For a query with WHERE revenue > 10000, the engine reads manifest statistics and skips any file where upper_bound(revenue) <= 10000 — those files contain no rows with revenue above 10,000 and cannot contribute to the result.

Z-Ordering Amplifies Data Skipping
Z-Ordering dramatically improves data skipping effectiveness. In an unordered table, data files contain a random mixture of values — the min/max range for most columns in each file spans nearly the entire value domain. A filter like WHERE customer_id = 'C12345' would find that almost every file's customer_id range includes 'C12345', requiring every file to be read.
After Z-Ordering by customer_id, files cluster data with similar customer IDs together. Now most files have a narrow customer_id range that doesn't include 'C12345', and are skipped. Only the 1–3 files whose range includes 'C12345' are read — reducing I/O from 100% of files to 1–3%.

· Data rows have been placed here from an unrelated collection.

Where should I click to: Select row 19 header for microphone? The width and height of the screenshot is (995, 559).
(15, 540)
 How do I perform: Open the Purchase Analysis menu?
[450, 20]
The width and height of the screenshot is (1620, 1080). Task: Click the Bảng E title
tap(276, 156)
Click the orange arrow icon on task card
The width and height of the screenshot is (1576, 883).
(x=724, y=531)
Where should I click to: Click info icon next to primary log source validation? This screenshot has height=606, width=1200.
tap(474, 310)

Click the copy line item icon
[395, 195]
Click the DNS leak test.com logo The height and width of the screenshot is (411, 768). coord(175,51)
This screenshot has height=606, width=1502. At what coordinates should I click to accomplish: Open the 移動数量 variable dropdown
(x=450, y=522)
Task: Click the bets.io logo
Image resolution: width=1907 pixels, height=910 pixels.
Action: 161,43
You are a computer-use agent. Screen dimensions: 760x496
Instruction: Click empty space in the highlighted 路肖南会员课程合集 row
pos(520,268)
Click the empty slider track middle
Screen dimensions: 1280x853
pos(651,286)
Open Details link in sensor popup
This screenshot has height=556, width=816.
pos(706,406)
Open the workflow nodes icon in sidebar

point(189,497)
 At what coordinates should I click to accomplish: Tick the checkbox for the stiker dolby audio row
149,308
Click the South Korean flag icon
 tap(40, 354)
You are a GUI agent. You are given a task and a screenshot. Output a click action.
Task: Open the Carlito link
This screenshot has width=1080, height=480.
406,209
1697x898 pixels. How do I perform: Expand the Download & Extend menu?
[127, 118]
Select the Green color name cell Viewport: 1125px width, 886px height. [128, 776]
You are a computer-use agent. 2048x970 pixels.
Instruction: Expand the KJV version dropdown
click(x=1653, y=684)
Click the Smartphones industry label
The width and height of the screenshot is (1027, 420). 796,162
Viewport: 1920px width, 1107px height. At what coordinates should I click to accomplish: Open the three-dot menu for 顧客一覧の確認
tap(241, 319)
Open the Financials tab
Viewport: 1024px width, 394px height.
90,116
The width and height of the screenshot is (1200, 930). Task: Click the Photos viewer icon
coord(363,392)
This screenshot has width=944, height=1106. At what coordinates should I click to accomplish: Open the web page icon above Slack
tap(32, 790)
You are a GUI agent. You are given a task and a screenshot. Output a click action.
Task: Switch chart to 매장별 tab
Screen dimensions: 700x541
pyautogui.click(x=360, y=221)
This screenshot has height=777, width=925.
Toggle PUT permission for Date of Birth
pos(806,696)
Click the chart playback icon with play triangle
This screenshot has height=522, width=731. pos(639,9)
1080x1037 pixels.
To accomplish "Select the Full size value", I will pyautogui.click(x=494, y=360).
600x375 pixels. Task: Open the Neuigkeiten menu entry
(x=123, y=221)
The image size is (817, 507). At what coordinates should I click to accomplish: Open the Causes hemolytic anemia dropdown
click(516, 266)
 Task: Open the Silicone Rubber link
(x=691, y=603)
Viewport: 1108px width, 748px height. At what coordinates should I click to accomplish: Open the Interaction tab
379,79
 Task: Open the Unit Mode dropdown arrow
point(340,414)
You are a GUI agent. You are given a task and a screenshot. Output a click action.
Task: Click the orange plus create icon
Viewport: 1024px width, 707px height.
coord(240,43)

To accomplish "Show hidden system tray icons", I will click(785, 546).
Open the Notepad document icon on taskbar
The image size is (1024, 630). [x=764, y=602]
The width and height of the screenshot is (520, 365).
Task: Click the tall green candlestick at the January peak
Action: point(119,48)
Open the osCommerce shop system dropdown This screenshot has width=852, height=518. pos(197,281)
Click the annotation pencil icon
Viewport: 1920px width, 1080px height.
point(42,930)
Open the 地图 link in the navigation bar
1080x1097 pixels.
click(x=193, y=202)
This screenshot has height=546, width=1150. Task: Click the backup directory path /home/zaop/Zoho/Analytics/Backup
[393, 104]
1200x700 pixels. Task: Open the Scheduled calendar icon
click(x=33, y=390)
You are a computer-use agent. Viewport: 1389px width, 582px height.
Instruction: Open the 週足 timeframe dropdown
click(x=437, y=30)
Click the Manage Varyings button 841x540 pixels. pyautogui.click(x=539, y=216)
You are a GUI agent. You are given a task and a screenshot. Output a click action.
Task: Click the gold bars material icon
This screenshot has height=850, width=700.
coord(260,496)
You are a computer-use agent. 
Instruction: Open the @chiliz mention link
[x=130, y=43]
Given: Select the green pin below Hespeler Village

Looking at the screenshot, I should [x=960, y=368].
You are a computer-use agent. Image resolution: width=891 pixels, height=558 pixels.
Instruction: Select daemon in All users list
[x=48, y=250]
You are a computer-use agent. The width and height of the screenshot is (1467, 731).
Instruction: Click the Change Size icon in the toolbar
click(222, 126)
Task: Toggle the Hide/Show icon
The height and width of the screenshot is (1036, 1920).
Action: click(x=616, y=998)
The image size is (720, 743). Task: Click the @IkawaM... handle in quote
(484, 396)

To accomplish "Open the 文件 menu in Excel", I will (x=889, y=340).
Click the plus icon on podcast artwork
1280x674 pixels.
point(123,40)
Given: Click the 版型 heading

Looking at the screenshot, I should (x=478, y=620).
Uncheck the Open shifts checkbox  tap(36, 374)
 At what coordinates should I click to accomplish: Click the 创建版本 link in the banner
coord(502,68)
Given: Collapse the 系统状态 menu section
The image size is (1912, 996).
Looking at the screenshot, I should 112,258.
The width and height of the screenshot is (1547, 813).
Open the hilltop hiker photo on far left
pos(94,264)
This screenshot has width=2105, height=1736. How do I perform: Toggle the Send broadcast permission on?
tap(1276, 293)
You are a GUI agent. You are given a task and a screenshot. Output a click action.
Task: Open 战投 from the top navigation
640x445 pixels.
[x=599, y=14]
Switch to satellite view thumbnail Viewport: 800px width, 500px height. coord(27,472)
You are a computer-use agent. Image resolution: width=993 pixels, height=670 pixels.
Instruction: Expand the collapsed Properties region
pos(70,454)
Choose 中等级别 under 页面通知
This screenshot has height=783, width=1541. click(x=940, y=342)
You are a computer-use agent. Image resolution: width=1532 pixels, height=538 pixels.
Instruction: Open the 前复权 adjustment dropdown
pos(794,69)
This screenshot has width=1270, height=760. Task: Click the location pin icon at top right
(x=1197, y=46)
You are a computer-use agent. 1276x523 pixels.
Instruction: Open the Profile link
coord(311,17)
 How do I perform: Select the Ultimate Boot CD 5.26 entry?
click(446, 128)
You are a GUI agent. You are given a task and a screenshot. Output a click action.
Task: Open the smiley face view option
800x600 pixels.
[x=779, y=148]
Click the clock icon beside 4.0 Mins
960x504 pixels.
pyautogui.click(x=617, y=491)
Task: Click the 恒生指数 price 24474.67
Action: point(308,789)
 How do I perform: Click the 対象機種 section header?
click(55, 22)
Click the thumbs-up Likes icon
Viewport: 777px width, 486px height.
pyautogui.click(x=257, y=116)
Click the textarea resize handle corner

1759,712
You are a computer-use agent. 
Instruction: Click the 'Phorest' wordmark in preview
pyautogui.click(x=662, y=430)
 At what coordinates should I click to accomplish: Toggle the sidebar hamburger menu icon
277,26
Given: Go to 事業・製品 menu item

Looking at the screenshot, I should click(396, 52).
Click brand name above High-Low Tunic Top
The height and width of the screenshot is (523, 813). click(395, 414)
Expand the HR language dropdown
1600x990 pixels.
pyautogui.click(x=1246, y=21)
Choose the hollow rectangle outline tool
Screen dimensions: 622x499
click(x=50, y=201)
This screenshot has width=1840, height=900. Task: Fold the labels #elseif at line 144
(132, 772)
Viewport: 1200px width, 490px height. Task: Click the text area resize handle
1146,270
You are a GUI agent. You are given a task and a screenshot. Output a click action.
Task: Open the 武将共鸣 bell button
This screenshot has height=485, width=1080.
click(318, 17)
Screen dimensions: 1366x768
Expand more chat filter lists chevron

The combination of compaction (optimal file sizes) + Z-Ordering (clustered values) + Iceberg manifest statistics (data skipping) is the most powerful trifecta for improving lakehouse query performance on large tables.

Summary
Data skipping is a foundational query optimization for the data lakehouse. By reading per-file column statistics from Iceberg manifest files and eliminating files whose value ranges cannot satisfy query filters, data skipping reduces physical I/O from petabytes to gigabytes for selective queries. Maximizing data skipping effectiveness requires pairing it with good table management practices: compaction for right-sized files, and Z-ordering for clustered, narrow statistics. Together, these techniques are what make sub-second analytical queries on petabyte-scale Iceberg tables consistently achievable.